[Saved data entries]

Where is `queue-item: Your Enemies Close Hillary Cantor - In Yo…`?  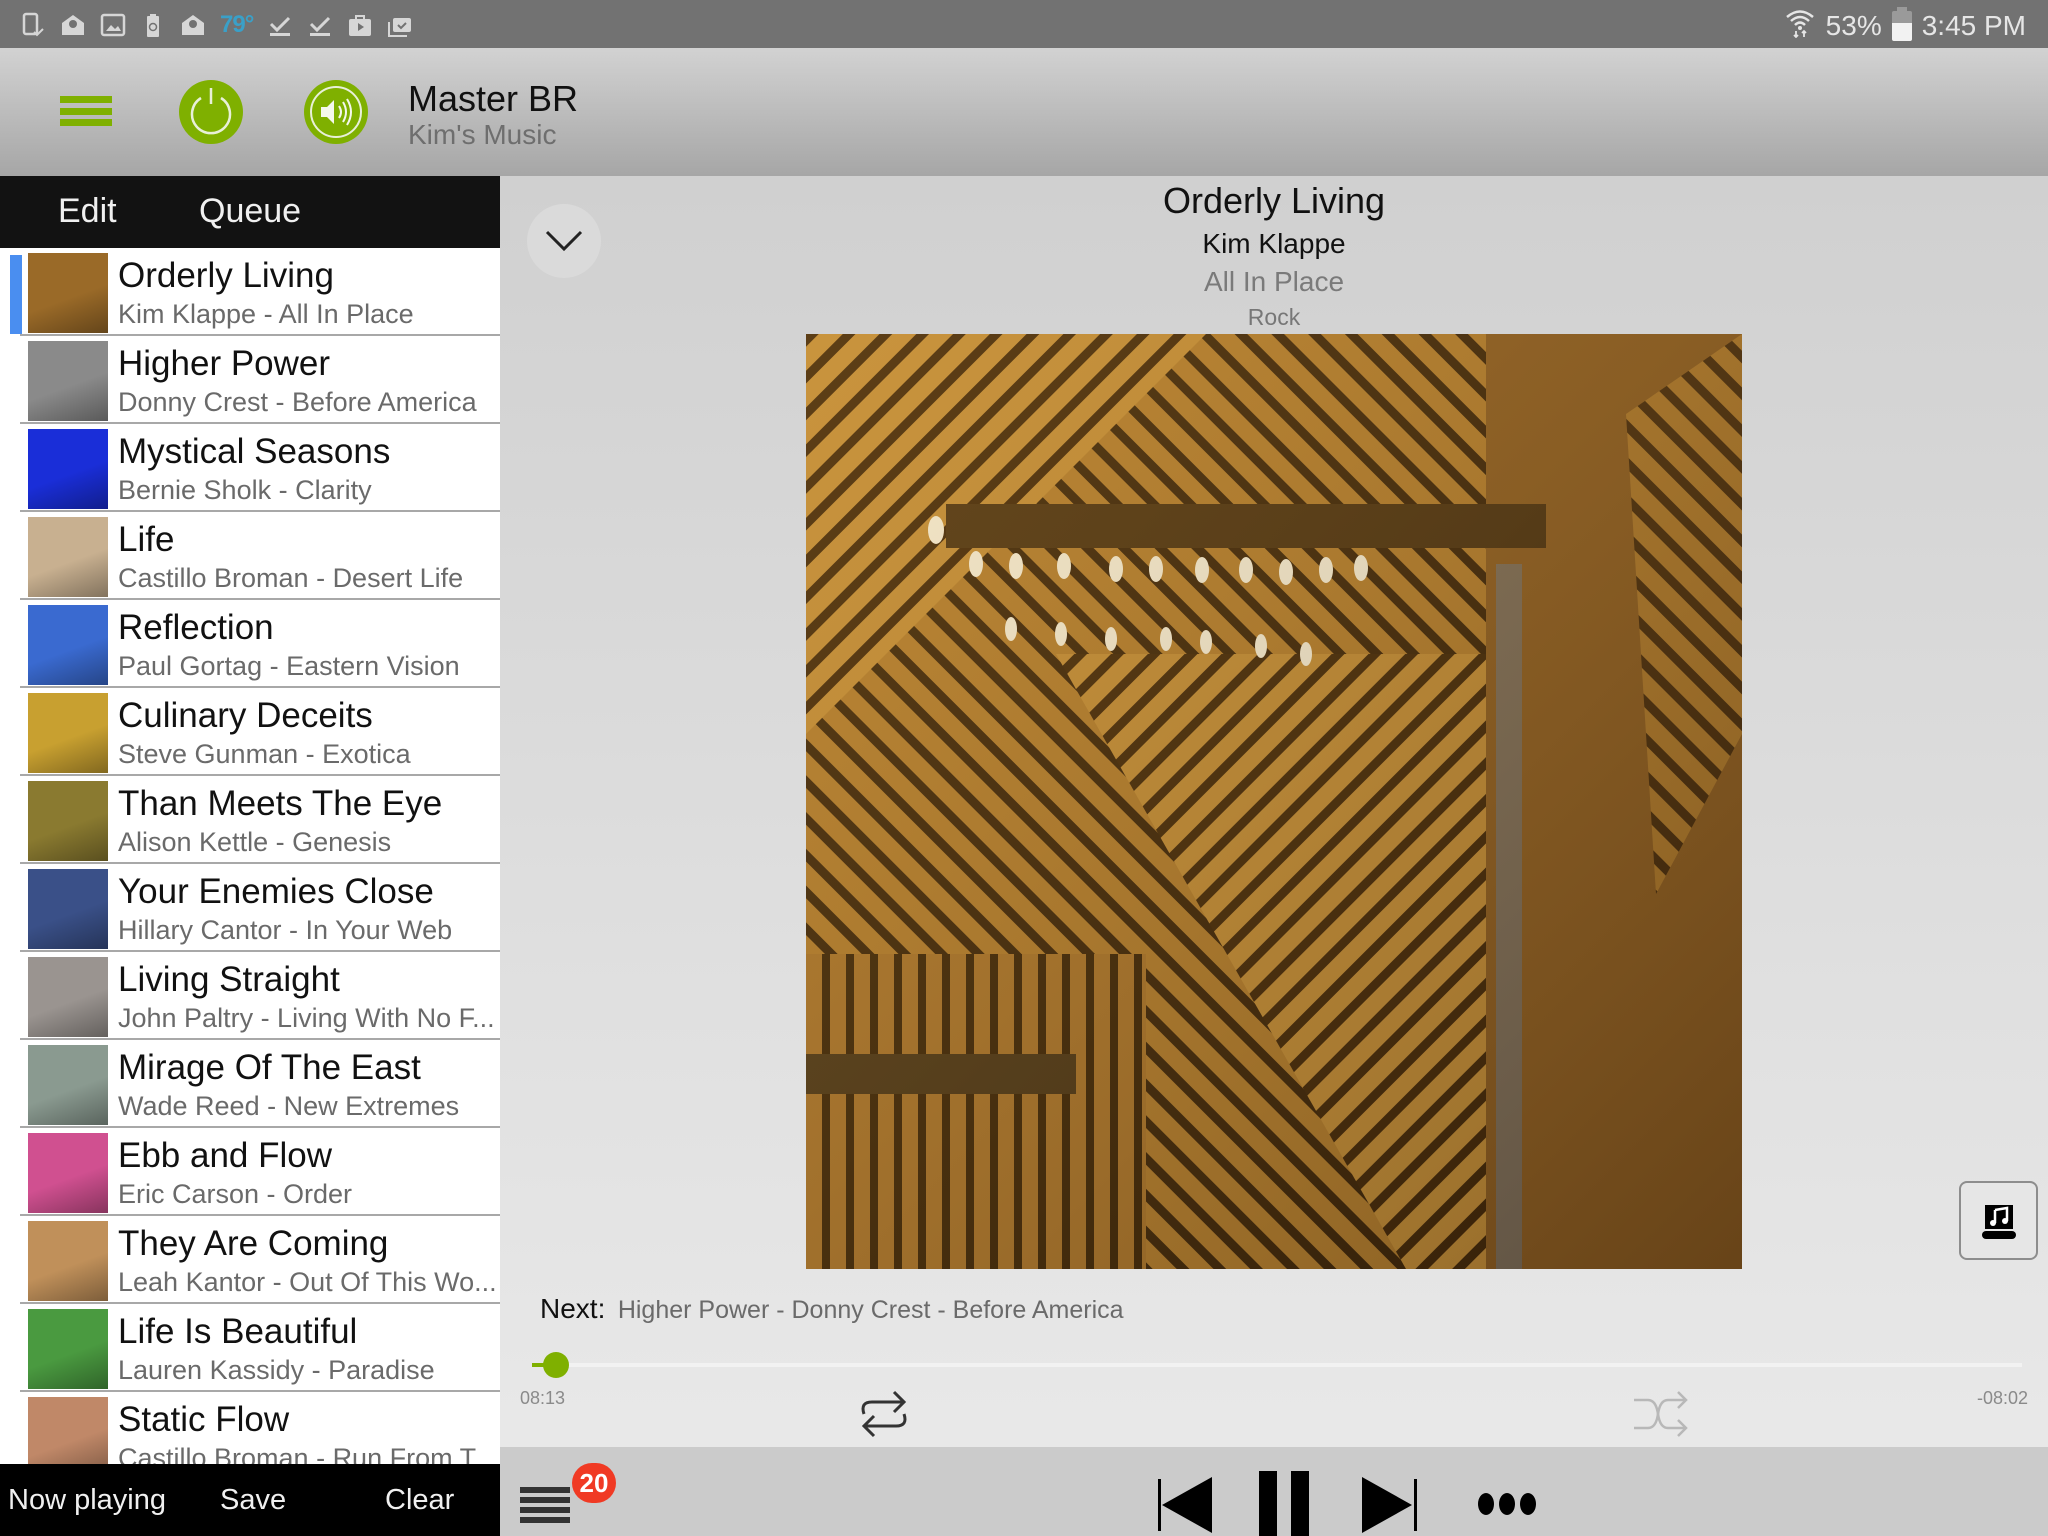
queue-item: Your Enemies Close Hillary Cantor - In Yo… is located at coordinates (260, 908).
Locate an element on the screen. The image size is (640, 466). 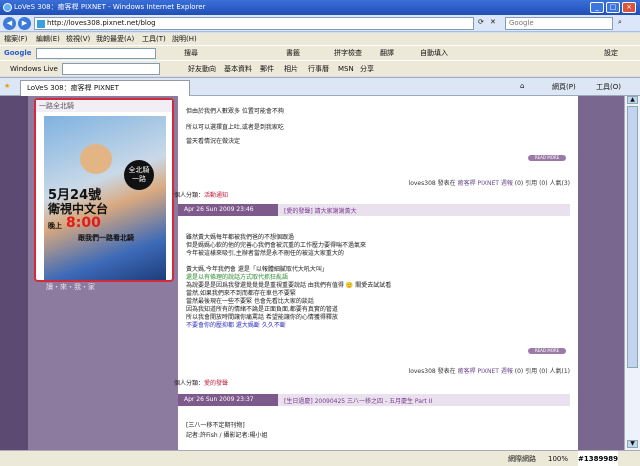
post-2-category: 個人分類：活動通知 is located at coordinates (202, 196).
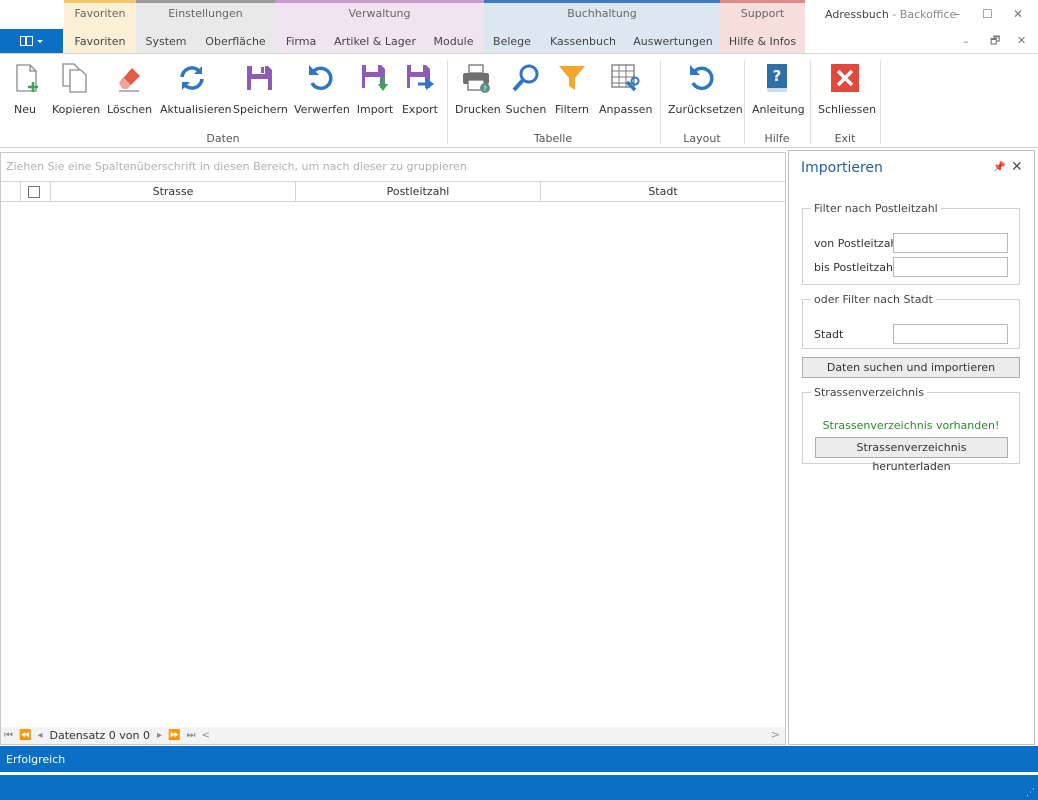  I want to click on copy-icon, so click(74, 78).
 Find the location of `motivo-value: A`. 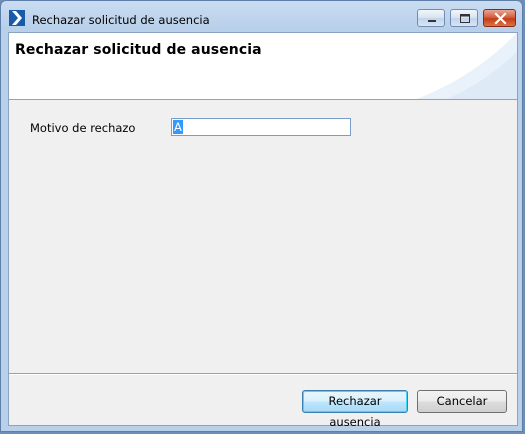

motivo-value: A is located at coordinates (178, 127).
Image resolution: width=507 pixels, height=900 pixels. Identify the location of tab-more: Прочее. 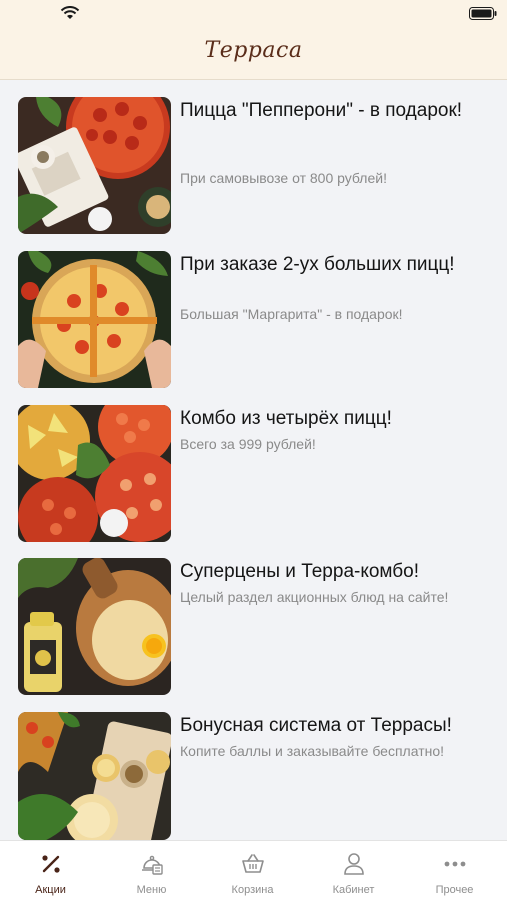
(454, 870).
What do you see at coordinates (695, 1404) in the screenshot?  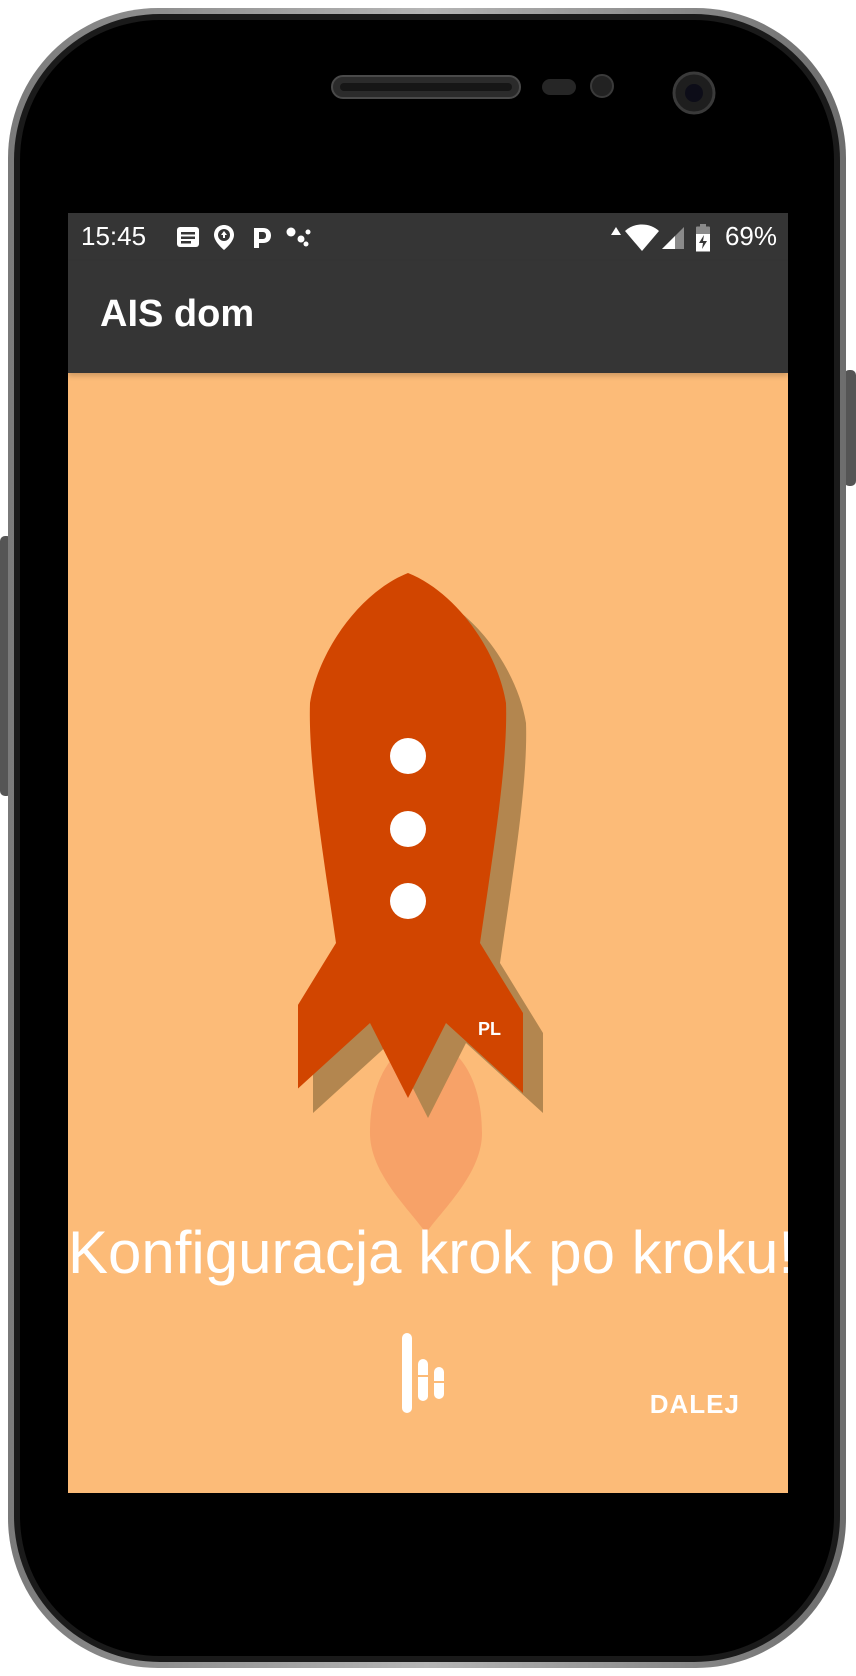 I see `next-button: DALEJ` at bounding box center [695, 1404].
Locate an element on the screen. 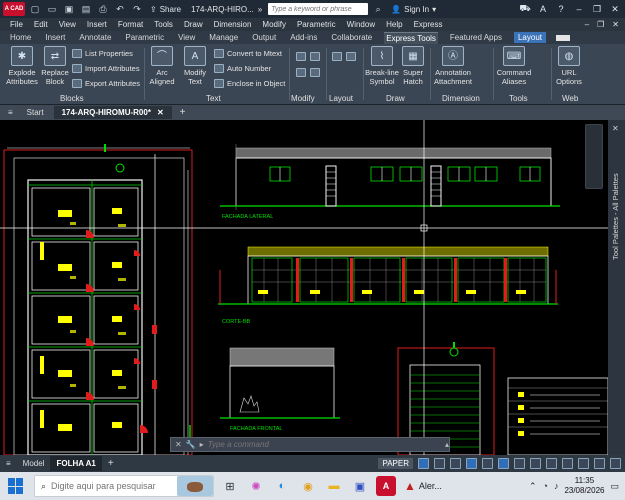 The image size is (625, 500). save-as-icon: ▤ is located at coordinates (86, 9).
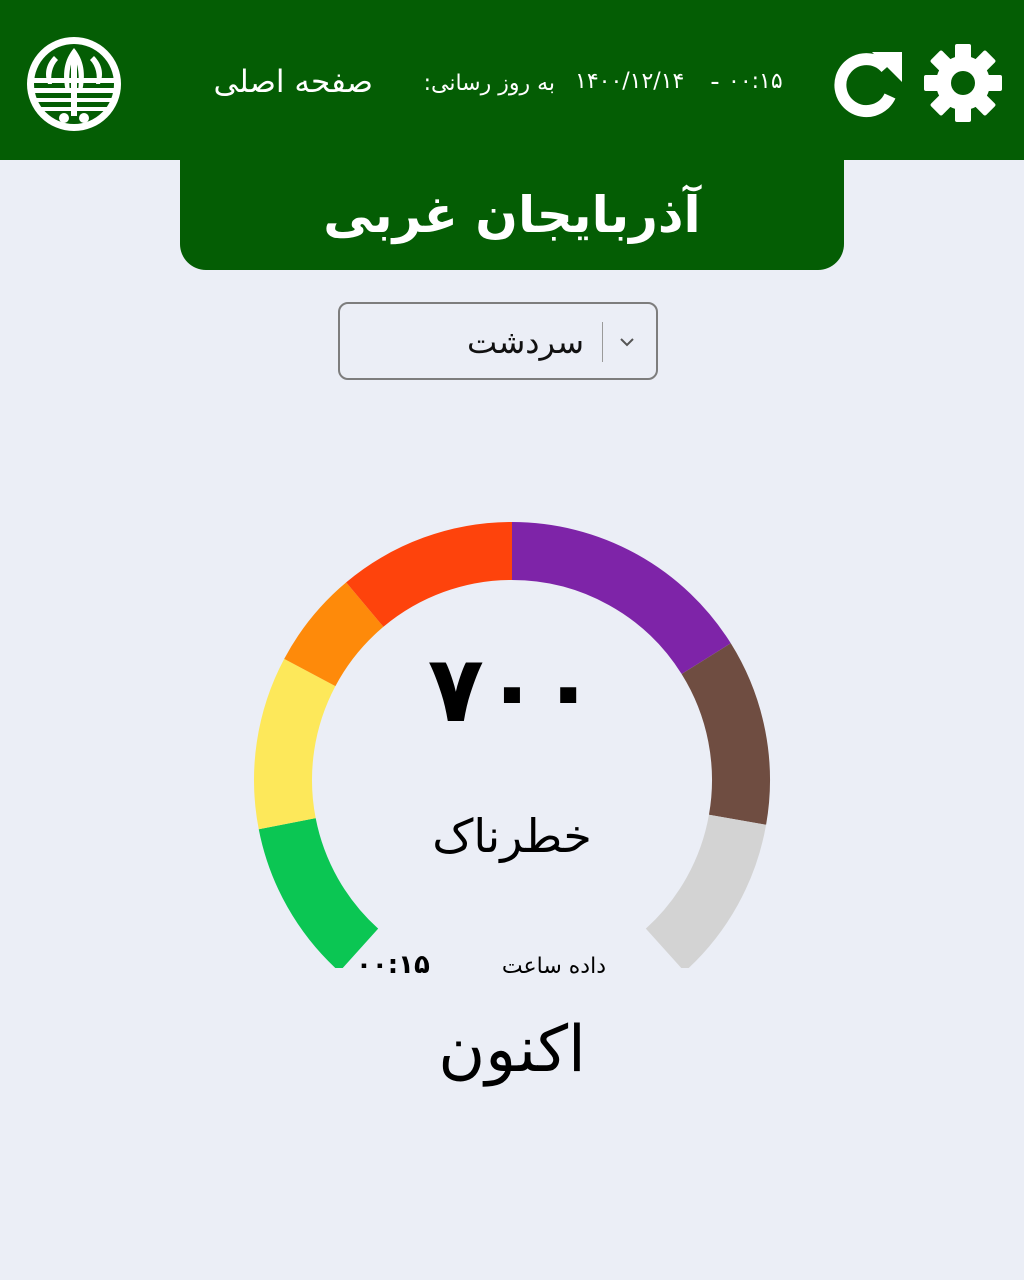  I want to click on refresh-icon, so click(867, 83).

◆ **To do**: Copy the records from the start through the line containing "motivo-value: A is", substituting "display" for "screen" and changing nothing else. Leave the pictures out.

◆ **Finished task**:
Where is `queue-item: Your Enemies Close Hillary Cantor - In Yo…`?  
queue-item: Your Enemies Close Hillary Cantor - In Yo… is located at coordinates (260, 908).
Locate an element on the display. The image size is (640, 466). 
post-2-category: 個人分類：活動通知 is located at coordinates (202, 196).
  I want to click on copy-icon, so click(74, 78).
 Find the location of `motivo-value: A`. 

motivo-value: A is located at coordinates (178, 127).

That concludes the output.